Halfords sell the Thetford stuff for about £2.50 for 4 rolls. most caravan shops charge £4

Dave

656


----------



## 94639 (May 1, 2005)

Hi Jane

We use the cheapest Tesco own brand we can get. It does the job and disolves without any problems. Saw Thetford Toilet Rolls in a shop last weekend priced at £4.20 for 4 rolls, a complete waste of money.


----------



## cobaltkoala (Sep 11, 2006)

*A roll by any other name ...*

The most similar product is Tesco Homebrand Economy El Cheapo brand

40p for 4 rolls
1.13 for 12 rolls

DOH! The above post wasn't here when I staretd typing Honest!


----------



## Grizzly (May 9, 2005)

We use bog-standard Tesco stuff and I've not had any complaints from the man who empties the cassette.

Like most things, add the words " suitable for motorhomes" and you can quadruple the normal price.

G


----------



## 101405 (Oct 15, 2006)

*loo paper*

you use loo paper in a cassette toilet? its the worst possible stuff for site septic tanks , the green way is a small bin with liner (bag) and then dispose of it ?


----------



## klubnomad (Mar 6, 2006)

*Re: loo paper*



silversurfa said:


> The green way is a small bin with liner (bag) and then dispose of it ?

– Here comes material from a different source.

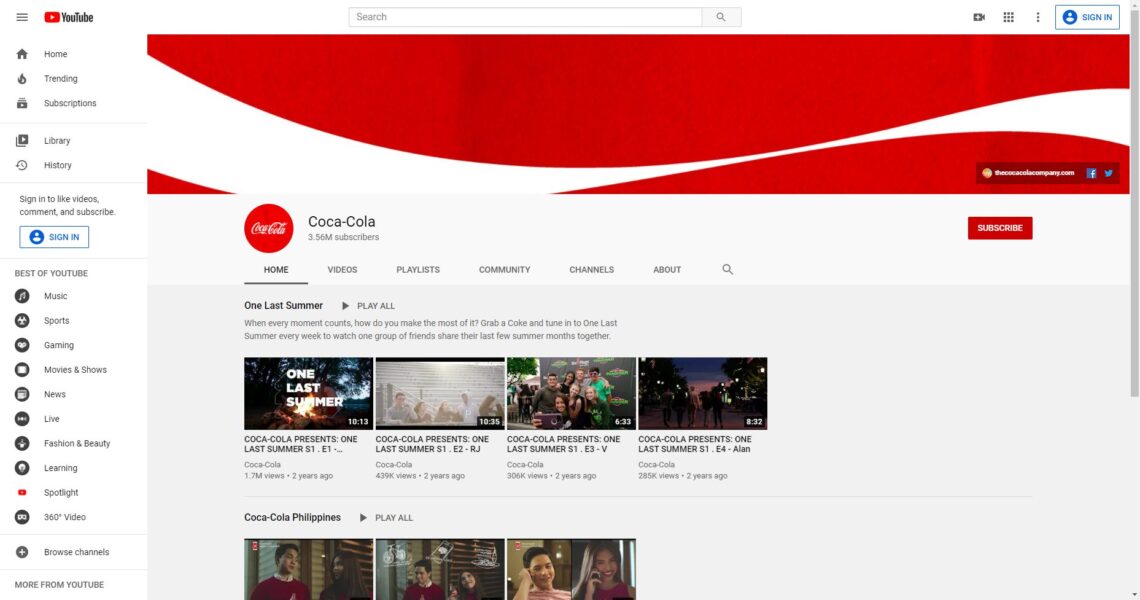
Task: Open the YouTube apps grid icon
Action: click(x=1008, y=17)
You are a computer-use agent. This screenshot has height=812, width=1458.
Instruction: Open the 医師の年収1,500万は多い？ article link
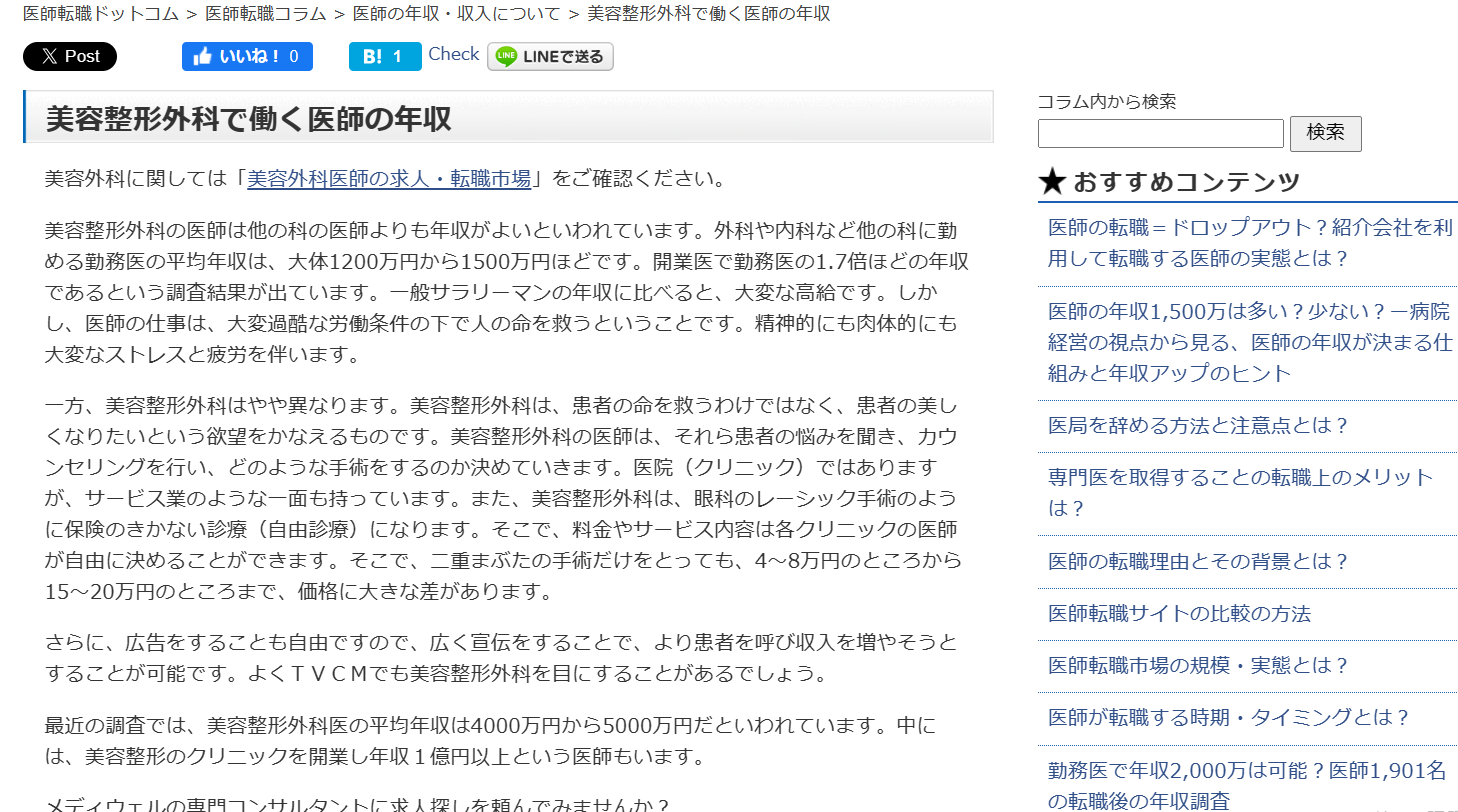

Just like in Spanish hotels of old

Dave

656


----------



## annetony (May 1, 2005)

we use the thetford ones but after reading these posts will change to Tesco cheapo, as for putting in a bin, our shower/loo is is too small for a bin, you get bruised elbows trying to shower in there :lol: :lol: :lol: 
Anne


----------



## Grizzly (May 9, 2005)

*Re: loo paper*



silversurfa said:


> you use loo paper in a cassette toilet? its the worst possible stuff for site septic tanks , the green way is a small bin with liner (bag) and then dispose of it ?


I've lived for many years with a septic tank and used loo roll throughout. Sometimes this has been the practically indestructable Izal or Bronco kind.
Never once has there been any trouble. I can't see the dustbin men being thrilled by having to dispose of dozens of smelly little bags each week and there's no way I'm going to put it on the compost heap.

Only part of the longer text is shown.